[Extract provided]
# Are surinam horned frogs easy to keep? possibly buying stunning female



## White_raven666 (Mar 20, 2007)

Hello everyone

Im asking for your advice really. Ive been given the opportunity to buy a female Ceratophrys Cornuta bright green, shes absolutely stunning!! beautiful froggie. Only thing is that I only really have experience with whites tree frogs in terms of amphibians. I know a ten gallon is all shed need her whole life, feed every 3-4 days with crickets or mice or earthworms and keep at about 80F.

How hardy are they? as a friend of mine has had 3 of these in the past and hasnt had any luck with them as theyve died suddenly and without warning and I dont question her care as she does everything by the books and has years of experince with dartfrogs. 

any advice and input will be greatly appreciated
Kelly


----------



## White_raven666 (Mar 20, 2007)

I forgot to mention that for months I intended on getting a normal horned frog (cranwelli or ornata) and own 3 horned frog books.


----------



## Alex M (May 28, 2008)

Is it a fresh import? Is it feeding on rodents etc yet?


----------



## White_raven666 (Mar 20, 2007)

its captivebred from a german breeder. It came over from Hamm today.

Dont know if its eating yet beause its only just come over. 


the more intellegent thing would be to wait until shes eating at the shop before I get her.


----------



## RepsAndPhibs (Sep 10, 2009)

You've basically said all there is to looking after them just keep them in a 10 gallon with substrate that they can dig in and they don't really like lots of light so have plenty of hides and a large but shallow water bowl, keep them at 80F and that should be it, and obviously feed them.
I wouldn't see any problem in keeping one go for it and good luck.


----------



## White_raven666 (Mar 20, 2007)

They seem pretty simple to keep bless them. This frog is truly amazing, flawless!! other thing in concerned about it that sometimes I watch movies and play music in my bedroom (which is where I keep all my reps too). Would this noise stress the froggie out. Im a little nervous about getting this type of frog after my friend has had such bad luck.


----------



## RepsAndPhibs (Sep 10, 2009)

i keep all my animals in my room to where i also play music and watch films and have tv on a lot but as long you don't go too loud and stay at a decent volume they will be ok mine are fine and i have had them for a year.
And don't be that worried about looking after them you wont find out you can do it unless you do it.


----------



## White_raven666 (Mar 20, 2007)

Thankyou repsandphibs

As long as I go by the books I should be ok. If I get her itll probably be within the week so ill post up piccys. All the photos ive seen on the net are of brownish red ones but this girls bright green nd the black striping on her back is almost tribal.

What phibs do you keep?


----------



## RepsAndPhibs (Sep 10, 2009)

Ok best of luck with the new frog and will keep an eye out for your pics.
And at the moment i have albino horned frogs, fire bellied toads, whites tree frogs, paddle tail newts, hong kong warty newts, axolotls and red eye tree frogs


----------



## White_raven666 (Mar 20, 2007)

YAY i got friend request from you. 

Cool whoop whoop for whites tree frogs. I love my 4 to death!! Daffy,Ducky,Willow and Coco are my 4 and god i love red eyes too.

Im gunna get the shop to hold her and pick her up next week, that gives me time to set up a tank and gather as much knowledge as i can on her. Ive got 3 horned frog books to read through. Also the same shop is selling a baby captivebred Bibrons gecko too which is soooo tempting but horned frog comes first.


----------



## RepsAndPhibs (Sep 10, 2009)

[Written task 1]
Answer from the horned frog thread:
(a) What temperature does the original poster plan to keep the frog at?
(b) From where did the captive-bred frog come over?
(c) How many whites tree frogs does the original poster own?
[Written task 2] Write the next part of the horned frog thread, starting from where it stops.
The lines placed after the horned frog thread are separate material with no connection to it.

[Information supplied]

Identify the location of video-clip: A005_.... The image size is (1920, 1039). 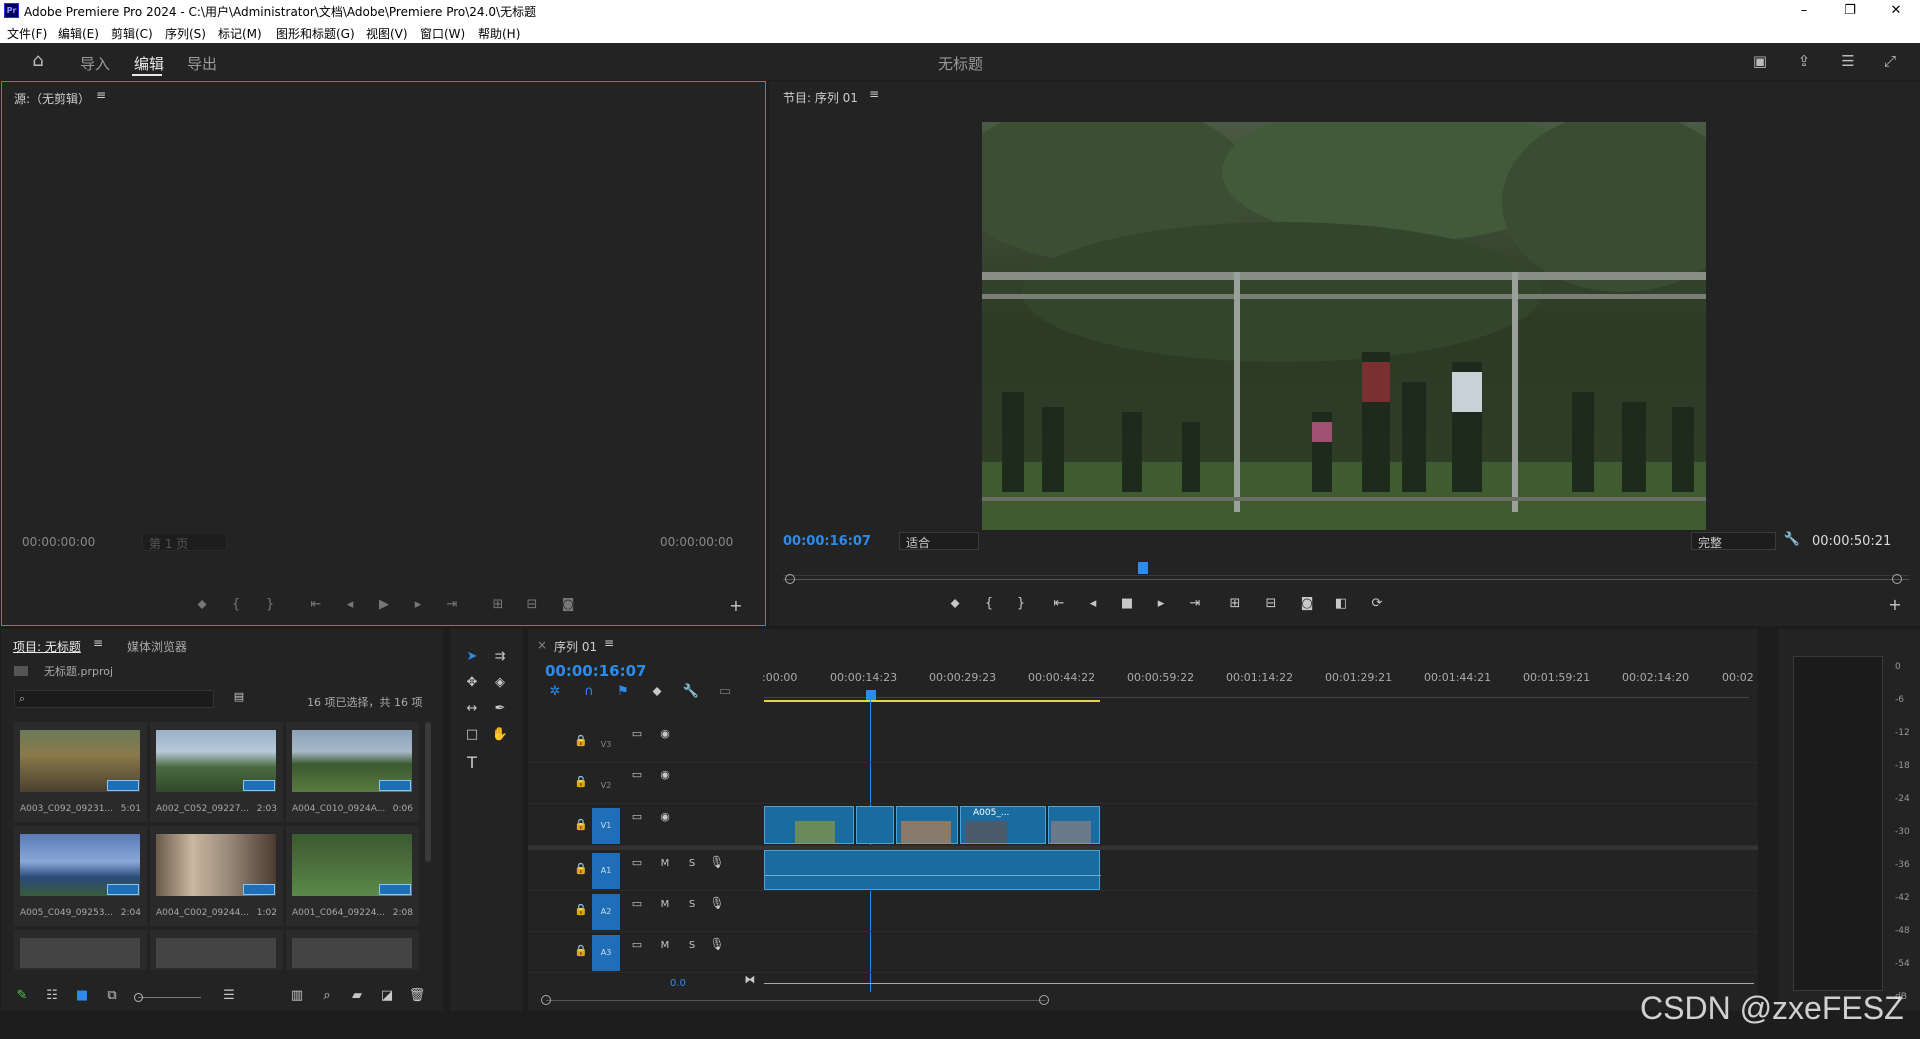
(1003, 825).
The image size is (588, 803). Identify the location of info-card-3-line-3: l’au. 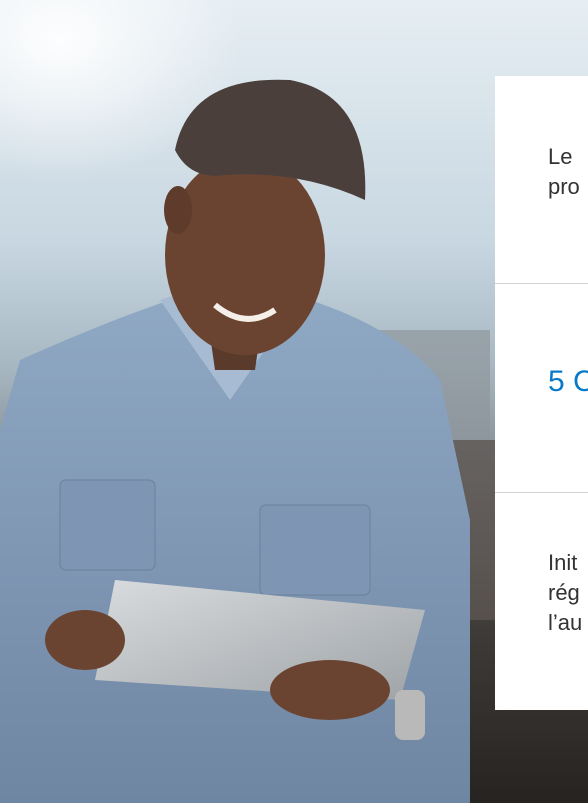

[Task result 1]
(a) About 80F.
(b) Hamm.
(c) Four.

[Task result 2]
Lol and its the first friend request i sent out lol so feel privileged 
And i can never beat temptation i fail really bad at that lol if i see something i like before i know it i am at the till or on the phone.


----------



## connor 1213 (Apr 6, 2009)

hey kelly

i would say all horned frogs need someone that knows what they r doing









so you wont have a problem
but if i have read the thread properly you r importing from germany which is rather risky for any amphibian


----------



## White_raven666 (Mar 20, 2007)

> Lol and its the first friend request i sent out lol so feel privileged
> And i can never beat temptation i fail really bad at that lol if i see something i like before i know it i am at the till or on the phone.


Im the same. I have a wishlist thats forever growing but theres a slowly decresing limit of space, time and money and I dont get animals then sell them on a few months later becuase "im bored" "want a new project" or simply want space for something else to fill its tank. My reps are with me for life so whatever I take on its a life long commitment to that animal (how ever long it lives: victory. But shops are bad you could just goround with a shopping basket and be like "i want that one, that one, that one!"

Thanks Connor
Yes i think I know what im doing. Ive only ever had whites before (fantastic frogs might i add gotta love them). And i didnt import it specifically. A shop was unpacking all they bought back from Hamm and I asked to see what they bought back. Stupid me fell in love with these frogs. Theyre selling 2 pairs of them. One pair was already spoken for and I dont have enought money to buy the remaining pair so im buying just the female. Annnndddd as an extra precausion Im going to pay a deposit and ask the shop if they could keep her a week and get her feeding so that at least when i take her i know shes fed and got energy to travel some more. Im not too far away so the journey wont be that long. God I just hope I dont lose her like my friend lost her previous 3. One of which had bad back legs and she didnt realize until she got him home. The other 2 were babies fresh from hamm a couple of years ago but they werent allowed to settle before being bought from the shop so maybe they went through too much stress from travelling I dont know. But this one is captivebred from a german breeder and theyre nearly adults so I think im safe plus im not going to take them unless they feed.


----------



## Alex M (May 28, 2008)

White_raven666 said:


> Im the same. I have a wishlist thats forever growing but theres a slowly decresing limit of space, time and money and I dont get animals then sell them on a few months later becuase "im bored" "want a new project" or simply want space for something else to fill its tank. My reps are with me for life so whatever I take on its a life long commitment to that animal (how ever long it lives: victory. But shops are bad you could just goround with a shopping basket and be like "i want that one, that one, that one!"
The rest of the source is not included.